[Exercise task]: Reproduce the records from the line containing "Pick the bullet icon before 'notifies board'" through the line containing "(x=489, y=382)", including the requests, and shift every coordinate in the answers by adding 18 to it.

(Records pointing to text and elements)
————

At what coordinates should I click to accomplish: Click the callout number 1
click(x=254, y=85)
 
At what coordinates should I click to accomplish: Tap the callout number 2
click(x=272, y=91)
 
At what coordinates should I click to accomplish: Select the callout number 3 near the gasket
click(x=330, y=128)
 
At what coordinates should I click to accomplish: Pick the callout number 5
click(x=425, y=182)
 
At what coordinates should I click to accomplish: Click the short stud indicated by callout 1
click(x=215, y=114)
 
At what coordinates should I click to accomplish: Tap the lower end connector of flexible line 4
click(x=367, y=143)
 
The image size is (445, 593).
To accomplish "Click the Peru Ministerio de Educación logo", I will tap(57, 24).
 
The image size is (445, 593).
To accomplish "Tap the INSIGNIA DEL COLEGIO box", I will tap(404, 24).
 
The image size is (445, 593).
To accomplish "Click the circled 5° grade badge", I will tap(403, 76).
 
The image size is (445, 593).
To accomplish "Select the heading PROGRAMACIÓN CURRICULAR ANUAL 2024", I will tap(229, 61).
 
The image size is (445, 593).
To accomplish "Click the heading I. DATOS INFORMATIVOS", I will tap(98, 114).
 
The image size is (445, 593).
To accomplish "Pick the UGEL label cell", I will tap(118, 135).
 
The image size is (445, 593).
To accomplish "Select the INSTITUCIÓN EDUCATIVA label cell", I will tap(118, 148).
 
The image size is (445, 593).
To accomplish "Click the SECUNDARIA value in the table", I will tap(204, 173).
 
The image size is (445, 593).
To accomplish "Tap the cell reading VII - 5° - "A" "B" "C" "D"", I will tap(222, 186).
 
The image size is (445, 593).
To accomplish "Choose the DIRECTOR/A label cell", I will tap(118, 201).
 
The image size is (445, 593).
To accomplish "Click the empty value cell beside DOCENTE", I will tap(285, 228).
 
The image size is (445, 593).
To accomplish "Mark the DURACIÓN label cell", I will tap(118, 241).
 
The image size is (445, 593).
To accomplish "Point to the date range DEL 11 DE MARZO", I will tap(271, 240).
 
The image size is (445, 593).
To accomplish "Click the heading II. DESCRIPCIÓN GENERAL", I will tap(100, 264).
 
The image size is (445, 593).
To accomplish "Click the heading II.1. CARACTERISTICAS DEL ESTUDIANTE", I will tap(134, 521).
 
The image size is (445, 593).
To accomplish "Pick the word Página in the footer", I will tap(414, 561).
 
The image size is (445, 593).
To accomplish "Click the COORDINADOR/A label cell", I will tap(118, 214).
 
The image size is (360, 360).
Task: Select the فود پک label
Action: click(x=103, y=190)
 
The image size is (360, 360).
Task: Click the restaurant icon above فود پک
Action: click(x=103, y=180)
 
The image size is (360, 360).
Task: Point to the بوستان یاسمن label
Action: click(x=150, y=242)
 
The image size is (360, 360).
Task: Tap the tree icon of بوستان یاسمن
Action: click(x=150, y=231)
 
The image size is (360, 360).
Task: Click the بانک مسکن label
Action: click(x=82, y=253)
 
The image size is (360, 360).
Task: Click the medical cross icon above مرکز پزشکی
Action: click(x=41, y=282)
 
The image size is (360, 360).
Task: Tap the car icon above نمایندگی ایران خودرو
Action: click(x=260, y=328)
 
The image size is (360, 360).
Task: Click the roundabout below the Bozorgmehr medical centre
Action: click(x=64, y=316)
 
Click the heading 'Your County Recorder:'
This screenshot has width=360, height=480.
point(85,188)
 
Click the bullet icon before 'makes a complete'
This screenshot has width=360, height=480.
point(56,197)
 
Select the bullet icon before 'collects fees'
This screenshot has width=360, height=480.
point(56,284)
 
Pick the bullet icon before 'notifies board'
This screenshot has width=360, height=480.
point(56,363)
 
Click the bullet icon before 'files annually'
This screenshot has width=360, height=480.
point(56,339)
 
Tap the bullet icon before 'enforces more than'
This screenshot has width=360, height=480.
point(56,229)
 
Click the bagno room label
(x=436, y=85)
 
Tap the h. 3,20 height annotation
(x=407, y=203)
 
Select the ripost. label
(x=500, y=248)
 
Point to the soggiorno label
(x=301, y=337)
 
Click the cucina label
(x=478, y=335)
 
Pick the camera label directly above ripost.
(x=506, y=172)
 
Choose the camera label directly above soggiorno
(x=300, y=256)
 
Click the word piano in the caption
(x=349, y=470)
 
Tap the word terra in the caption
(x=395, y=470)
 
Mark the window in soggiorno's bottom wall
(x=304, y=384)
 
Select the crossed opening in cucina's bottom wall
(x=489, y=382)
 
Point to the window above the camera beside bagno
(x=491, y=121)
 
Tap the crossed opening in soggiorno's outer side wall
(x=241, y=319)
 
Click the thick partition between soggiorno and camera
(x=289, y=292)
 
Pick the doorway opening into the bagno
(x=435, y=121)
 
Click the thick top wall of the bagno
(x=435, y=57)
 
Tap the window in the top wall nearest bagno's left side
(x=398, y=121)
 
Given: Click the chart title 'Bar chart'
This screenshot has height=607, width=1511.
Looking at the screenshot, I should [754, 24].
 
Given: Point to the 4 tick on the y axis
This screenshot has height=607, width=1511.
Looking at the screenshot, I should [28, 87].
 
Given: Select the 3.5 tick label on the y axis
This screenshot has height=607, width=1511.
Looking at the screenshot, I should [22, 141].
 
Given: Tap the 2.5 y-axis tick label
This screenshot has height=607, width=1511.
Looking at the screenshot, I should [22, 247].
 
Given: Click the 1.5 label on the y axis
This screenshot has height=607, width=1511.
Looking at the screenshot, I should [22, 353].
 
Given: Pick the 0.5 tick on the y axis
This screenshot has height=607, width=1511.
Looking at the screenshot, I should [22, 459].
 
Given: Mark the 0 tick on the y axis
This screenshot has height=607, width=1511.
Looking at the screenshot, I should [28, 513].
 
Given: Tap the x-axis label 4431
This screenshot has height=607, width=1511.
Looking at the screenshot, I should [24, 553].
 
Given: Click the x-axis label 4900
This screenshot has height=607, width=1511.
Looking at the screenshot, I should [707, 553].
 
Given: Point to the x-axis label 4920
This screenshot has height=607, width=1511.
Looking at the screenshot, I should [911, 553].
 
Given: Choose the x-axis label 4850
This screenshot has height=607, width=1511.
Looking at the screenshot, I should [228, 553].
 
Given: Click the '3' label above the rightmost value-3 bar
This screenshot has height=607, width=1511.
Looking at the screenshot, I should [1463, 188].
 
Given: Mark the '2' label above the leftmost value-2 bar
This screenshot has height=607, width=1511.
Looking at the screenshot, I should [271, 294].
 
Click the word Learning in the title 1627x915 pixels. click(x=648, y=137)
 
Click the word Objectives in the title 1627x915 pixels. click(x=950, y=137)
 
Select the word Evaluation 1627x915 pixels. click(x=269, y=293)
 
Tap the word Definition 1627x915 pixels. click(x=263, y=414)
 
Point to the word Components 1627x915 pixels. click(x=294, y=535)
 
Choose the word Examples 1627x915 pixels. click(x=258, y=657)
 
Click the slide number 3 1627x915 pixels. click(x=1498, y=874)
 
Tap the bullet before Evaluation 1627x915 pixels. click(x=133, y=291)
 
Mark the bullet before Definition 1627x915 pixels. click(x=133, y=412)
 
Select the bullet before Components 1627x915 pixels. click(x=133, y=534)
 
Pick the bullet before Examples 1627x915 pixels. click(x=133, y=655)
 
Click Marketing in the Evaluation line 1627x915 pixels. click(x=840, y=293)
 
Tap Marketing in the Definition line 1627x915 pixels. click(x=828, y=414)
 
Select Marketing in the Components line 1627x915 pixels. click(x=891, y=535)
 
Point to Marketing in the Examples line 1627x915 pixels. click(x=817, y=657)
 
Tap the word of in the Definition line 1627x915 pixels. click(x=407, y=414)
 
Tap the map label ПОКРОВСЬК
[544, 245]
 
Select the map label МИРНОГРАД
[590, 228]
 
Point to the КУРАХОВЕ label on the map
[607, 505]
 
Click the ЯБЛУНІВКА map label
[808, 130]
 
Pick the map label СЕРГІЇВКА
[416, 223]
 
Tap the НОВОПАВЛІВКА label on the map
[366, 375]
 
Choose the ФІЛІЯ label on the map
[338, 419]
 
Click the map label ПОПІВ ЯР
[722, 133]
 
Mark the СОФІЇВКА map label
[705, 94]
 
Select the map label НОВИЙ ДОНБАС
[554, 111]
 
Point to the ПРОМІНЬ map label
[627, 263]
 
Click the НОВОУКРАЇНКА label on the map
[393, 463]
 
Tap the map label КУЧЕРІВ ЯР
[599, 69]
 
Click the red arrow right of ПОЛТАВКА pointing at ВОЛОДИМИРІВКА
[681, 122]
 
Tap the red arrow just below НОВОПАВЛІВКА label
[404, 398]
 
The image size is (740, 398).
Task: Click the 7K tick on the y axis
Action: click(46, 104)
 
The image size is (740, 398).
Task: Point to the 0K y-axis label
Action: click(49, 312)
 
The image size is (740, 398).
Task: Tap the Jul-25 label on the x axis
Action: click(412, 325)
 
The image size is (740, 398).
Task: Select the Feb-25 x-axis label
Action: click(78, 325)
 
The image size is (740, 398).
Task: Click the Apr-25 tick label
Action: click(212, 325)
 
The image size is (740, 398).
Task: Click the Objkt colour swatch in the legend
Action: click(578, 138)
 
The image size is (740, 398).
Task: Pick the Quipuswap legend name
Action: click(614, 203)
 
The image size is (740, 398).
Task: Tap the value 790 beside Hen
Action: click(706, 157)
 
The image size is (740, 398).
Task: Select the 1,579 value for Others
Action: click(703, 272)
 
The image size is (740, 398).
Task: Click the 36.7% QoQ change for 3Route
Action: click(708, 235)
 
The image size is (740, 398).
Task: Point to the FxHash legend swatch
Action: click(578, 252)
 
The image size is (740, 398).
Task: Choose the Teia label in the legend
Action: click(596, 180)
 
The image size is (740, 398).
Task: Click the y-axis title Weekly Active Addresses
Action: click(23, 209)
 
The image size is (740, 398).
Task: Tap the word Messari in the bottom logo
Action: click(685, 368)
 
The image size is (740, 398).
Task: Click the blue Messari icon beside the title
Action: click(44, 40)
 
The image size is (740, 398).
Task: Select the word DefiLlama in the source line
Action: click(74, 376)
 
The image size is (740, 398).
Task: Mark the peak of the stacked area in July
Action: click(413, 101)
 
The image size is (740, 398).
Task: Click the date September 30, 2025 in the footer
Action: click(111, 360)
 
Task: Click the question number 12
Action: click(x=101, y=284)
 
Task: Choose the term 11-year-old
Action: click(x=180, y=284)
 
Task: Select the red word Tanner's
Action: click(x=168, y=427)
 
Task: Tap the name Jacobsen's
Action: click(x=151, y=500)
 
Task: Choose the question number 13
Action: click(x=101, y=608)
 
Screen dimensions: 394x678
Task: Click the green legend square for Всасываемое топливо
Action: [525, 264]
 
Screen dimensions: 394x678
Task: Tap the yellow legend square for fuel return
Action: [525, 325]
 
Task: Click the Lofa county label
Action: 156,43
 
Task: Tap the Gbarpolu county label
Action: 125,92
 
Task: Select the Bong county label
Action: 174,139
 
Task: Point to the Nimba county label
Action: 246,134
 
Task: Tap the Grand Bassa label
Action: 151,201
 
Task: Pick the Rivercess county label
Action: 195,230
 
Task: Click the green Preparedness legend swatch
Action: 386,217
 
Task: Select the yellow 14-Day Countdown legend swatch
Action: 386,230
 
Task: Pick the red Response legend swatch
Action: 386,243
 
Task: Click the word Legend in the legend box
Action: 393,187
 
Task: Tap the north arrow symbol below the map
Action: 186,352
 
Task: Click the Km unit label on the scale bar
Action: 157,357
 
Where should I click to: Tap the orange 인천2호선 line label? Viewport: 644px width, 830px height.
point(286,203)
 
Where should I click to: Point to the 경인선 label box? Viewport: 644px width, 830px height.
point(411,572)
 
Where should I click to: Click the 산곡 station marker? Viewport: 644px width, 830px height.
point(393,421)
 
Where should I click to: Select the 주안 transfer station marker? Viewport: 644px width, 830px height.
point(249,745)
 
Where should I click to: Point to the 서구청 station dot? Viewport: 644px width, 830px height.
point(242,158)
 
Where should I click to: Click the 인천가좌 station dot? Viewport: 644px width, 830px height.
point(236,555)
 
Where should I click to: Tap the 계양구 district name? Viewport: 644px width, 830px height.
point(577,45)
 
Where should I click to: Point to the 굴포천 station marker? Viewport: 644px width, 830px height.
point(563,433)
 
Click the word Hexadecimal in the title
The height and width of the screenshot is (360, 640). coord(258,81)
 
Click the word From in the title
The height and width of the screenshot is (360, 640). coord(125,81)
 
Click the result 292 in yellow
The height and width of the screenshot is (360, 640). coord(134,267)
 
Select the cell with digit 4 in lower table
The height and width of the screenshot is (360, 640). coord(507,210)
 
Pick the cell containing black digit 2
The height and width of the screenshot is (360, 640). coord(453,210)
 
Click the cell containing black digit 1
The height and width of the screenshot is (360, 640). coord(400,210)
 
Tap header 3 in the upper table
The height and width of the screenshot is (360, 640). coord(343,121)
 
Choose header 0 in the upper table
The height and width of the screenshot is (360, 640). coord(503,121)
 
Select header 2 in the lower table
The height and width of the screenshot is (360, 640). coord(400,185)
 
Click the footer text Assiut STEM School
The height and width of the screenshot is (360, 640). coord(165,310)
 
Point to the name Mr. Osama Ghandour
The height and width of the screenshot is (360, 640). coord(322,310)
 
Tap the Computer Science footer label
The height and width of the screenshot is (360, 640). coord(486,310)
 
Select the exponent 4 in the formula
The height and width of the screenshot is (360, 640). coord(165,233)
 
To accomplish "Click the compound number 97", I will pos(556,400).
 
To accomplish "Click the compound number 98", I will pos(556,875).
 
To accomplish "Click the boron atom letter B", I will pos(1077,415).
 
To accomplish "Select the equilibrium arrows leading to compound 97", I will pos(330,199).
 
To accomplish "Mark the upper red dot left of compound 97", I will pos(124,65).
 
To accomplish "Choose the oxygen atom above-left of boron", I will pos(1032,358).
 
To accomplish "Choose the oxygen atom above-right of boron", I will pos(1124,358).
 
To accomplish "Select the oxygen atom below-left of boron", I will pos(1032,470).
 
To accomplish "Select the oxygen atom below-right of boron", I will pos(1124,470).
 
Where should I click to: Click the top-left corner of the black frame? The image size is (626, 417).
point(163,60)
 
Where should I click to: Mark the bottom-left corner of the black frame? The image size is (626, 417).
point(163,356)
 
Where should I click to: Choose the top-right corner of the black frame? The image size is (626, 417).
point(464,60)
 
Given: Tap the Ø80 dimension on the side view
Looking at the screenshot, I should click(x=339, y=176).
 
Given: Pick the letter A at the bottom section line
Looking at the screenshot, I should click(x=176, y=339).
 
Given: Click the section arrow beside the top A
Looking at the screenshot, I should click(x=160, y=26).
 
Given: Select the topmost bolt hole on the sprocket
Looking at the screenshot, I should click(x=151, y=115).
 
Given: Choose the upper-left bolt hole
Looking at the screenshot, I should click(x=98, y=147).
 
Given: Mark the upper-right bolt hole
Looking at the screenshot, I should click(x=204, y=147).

————

[Response]:
Pick the bullet icon before 'notifies board'
This screenshot has width=360, height=480.
point(74,381)
 
Click the bullet icon before 'files annually'
This screenshot has width=360, height=480.
point(74,357)
 
Tap the bullet icon before 'enforces more than'
This screenshot has width=360, height=480.
point(74,247)
 
Click the bagno room label
(x=454, y=103)
 
Tap the h. 3,20 height annotation
(x=425, y=221)
 
Select the ripost. label
(x=518, y=266)
 
Point to the soggiorno label
(x=319, y=355)
 
Click the cucina label
(x=496, y=353)
 
Pick the camera label directly above ripost.
(x=524, y=190)
 
Choose the camera label directly above soggiorno
(x=318, y=274)
 
Click the word piano in the caption
(x=367, y=488)
 
Tap the word terra in the caption
(x=413, y=488)
 
Mark the window in soggiorno's bottom wall
(x=322, y=402)
 
Select the crossed opening in cucina's bottom wall
(x=507, y=400)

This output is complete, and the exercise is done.